====== Records to process ======
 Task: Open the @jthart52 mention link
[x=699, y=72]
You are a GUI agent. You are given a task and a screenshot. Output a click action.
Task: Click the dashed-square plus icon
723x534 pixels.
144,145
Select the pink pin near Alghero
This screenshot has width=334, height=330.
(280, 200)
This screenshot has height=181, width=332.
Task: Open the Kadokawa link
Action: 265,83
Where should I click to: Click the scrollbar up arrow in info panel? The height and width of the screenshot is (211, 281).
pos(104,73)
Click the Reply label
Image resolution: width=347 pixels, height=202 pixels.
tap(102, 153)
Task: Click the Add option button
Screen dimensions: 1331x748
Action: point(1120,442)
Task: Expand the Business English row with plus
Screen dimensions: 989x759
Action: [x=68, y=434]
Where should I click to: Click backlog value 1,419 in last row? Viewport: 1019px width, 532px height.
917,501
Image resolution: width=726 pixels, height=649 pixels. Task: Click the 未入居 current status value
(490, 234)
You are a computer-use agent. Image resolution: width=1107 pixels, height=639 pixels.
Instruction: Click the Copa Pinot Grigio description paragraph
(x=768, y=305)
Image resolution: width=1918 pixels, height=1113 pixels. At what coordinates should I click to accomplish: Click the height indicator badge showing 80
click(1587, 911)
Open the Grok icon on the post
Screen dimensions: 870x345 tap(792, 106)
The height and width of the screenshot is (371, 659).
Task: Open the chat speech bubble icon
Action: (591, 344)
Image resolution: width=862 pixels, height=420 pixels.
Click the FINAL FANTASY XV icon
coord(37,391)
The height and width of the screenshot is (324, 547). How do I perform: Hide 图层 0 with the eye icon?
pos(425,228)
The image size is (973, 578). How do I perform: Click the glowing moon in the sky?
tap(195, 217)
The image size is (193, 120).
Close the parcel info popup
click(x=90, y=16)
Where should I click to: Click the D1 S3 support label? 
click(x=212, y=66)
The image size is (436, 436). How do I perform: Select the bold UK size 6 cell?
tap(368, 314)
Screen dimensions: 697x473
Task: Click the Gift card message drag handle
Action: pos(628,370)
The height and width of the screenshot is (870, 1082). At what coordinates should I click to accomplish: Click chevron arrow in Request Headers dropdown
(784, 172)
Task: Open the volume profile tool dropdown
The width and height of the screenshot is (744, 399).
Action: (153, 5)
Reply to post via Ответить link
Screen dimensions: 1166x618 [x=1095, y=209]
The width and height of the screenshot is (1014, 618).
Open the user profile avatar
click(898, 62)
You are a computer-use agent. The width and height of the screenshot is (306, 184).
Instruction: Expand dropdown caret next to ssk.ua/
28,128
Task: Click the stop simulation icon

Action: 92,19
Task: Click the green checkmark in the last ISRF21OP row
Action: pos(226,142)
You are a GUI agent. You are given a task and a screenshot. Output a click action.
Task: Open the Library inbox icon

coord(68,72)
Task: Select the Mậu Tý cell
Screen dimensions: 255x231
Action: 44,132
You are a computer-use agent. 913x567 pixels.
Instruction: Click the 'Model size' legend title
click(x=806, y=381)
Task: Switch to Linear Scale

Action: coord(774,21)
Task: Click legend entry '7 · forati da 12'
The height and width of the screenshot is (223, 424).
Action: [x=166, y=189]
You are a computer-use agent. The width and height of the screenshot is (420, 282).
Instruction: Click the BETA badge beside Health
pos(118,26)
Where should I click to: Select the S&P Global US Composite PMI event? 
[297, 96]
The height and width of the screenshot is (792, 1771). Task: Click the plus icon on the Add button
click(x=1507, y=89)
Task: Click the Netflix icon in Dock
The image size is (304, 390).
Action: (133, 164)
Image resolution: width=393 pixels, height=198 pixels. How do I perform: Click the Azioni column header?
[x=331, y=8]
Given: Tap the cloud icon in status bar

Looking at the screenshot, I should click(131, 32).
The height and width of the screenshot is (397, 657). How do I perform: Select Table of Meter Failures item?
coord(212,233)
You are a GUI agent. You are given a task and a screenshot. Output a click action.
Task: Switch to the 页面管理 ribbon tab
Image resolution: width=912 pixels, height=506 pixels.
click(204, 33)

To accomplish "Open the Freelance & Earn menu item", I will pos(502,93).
======
### Task description
Lines holding the string "computer" must be copied out of the entries above.

### Output below
You are a computer-use agent. Image resolution: width=1107 pixels, height=639 pixels.
You are a computer-use agent. The width and height of the screenshot is (306, 184).
You are a computer-use agent. 913x567 pixels.
You are a computer-use agent. The width and height of the screenshot is (420, 282).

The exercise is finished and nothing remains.